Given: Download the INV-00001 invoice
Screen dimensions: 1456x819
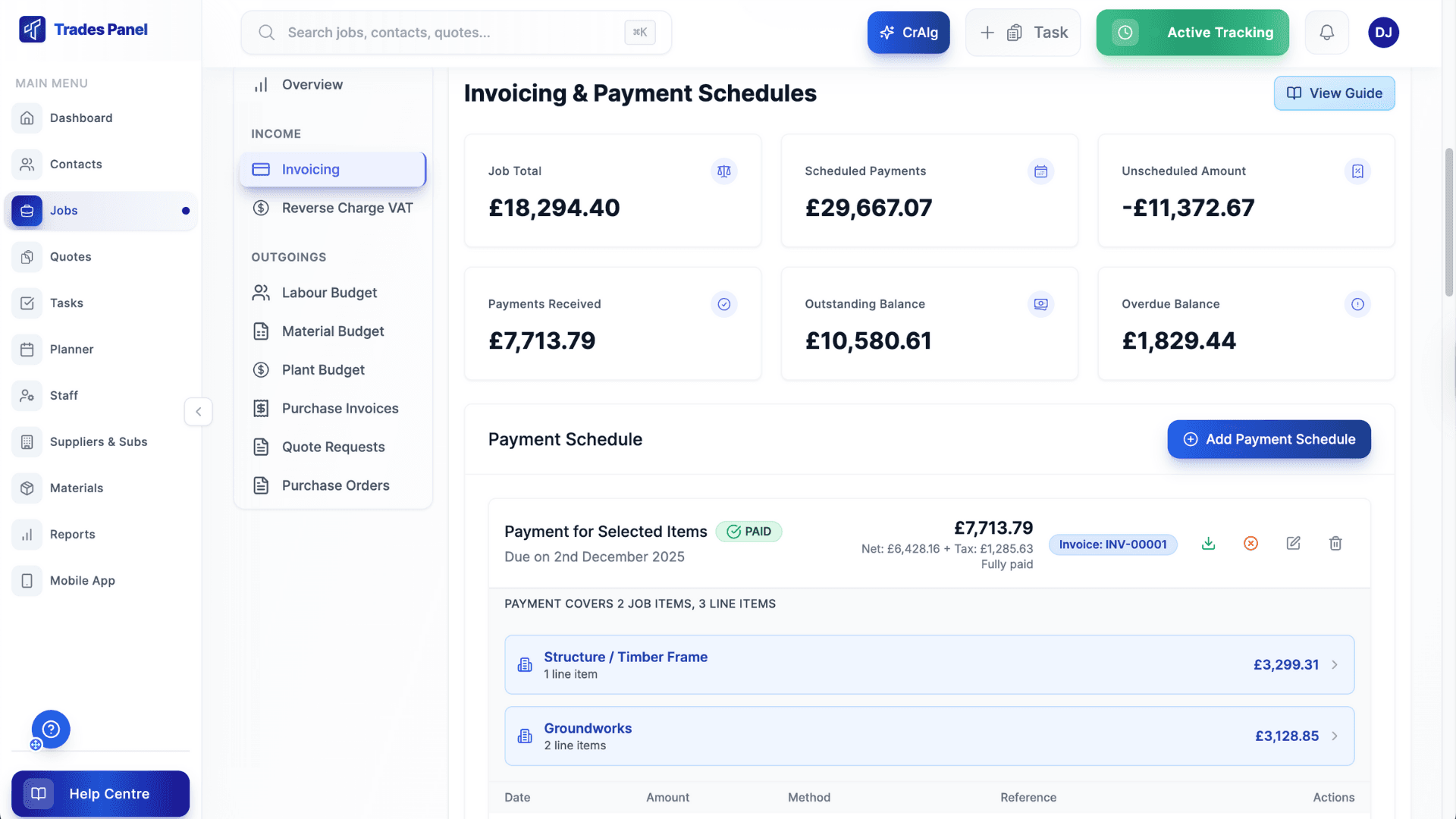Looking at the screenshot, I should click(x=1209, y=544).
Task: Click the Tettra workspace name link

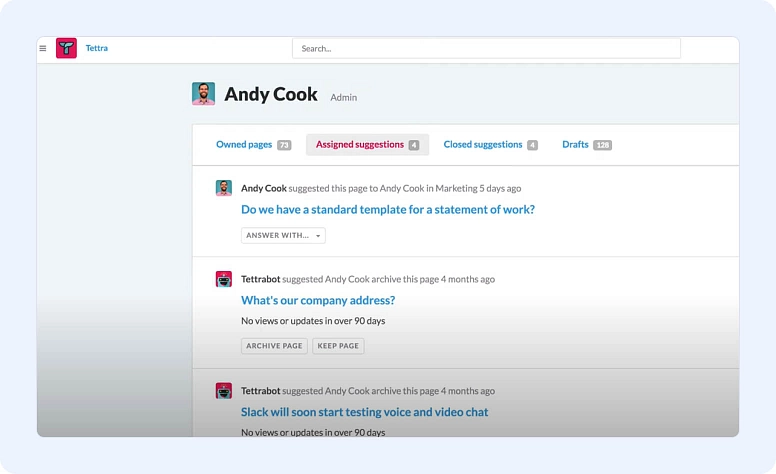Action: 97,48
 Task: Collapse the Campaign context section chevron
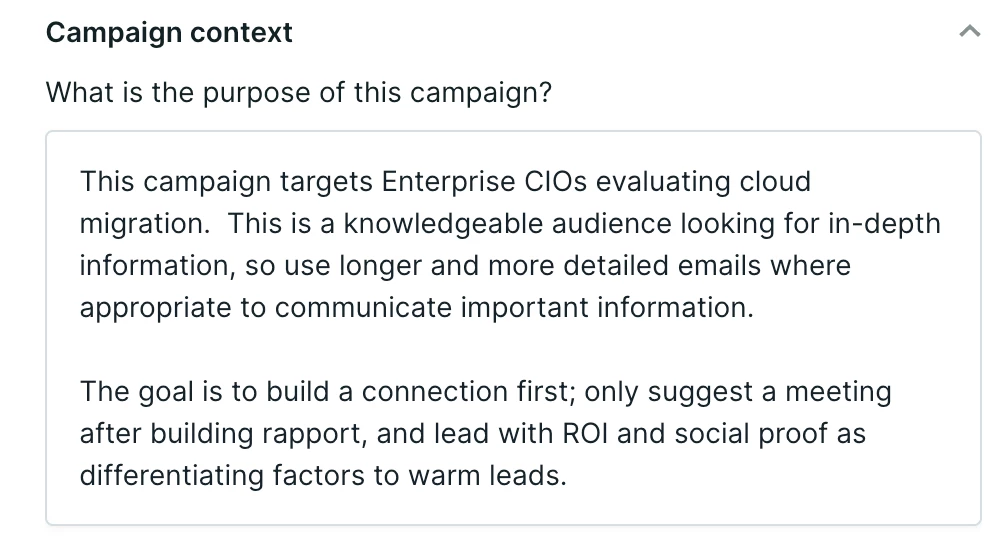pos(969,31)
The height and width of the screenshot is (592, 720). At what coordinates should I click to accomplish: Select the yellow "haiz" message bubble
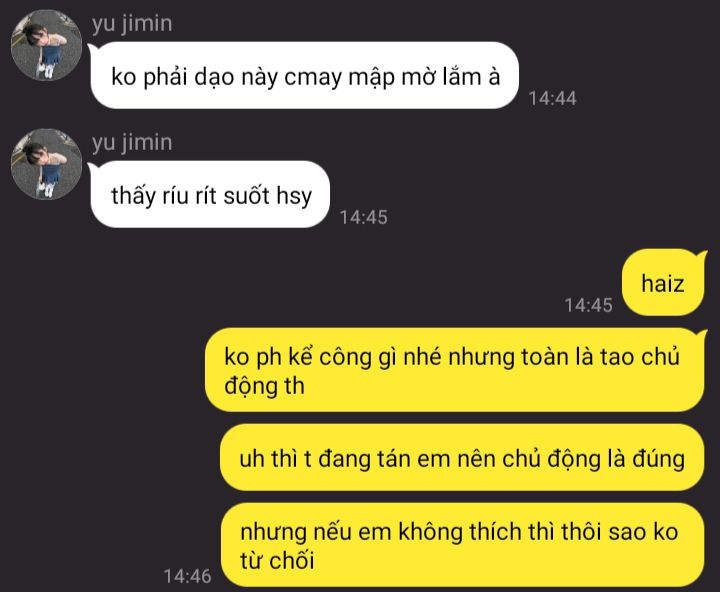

━━━━

Given exercise: Update every one of the records above by replacing "Task" with "Instruction", keeping everything else the same. Leave the pictures out of your answer.

Result:
Given: Download the INV-00001 invoice
Screen dimensions: 1456x819
Looking at the screenshot, I should click(x=1209, y=544).
Instruction: Click the Tettra workspace name link

Action: 97,48
 Instruction: Collapse the Campaign context section chevron
pos(969,31)
The height and width of the screenshot is (592, 720). At what coordinates should I click to accomplish: Select the yellow "haiz" message bubble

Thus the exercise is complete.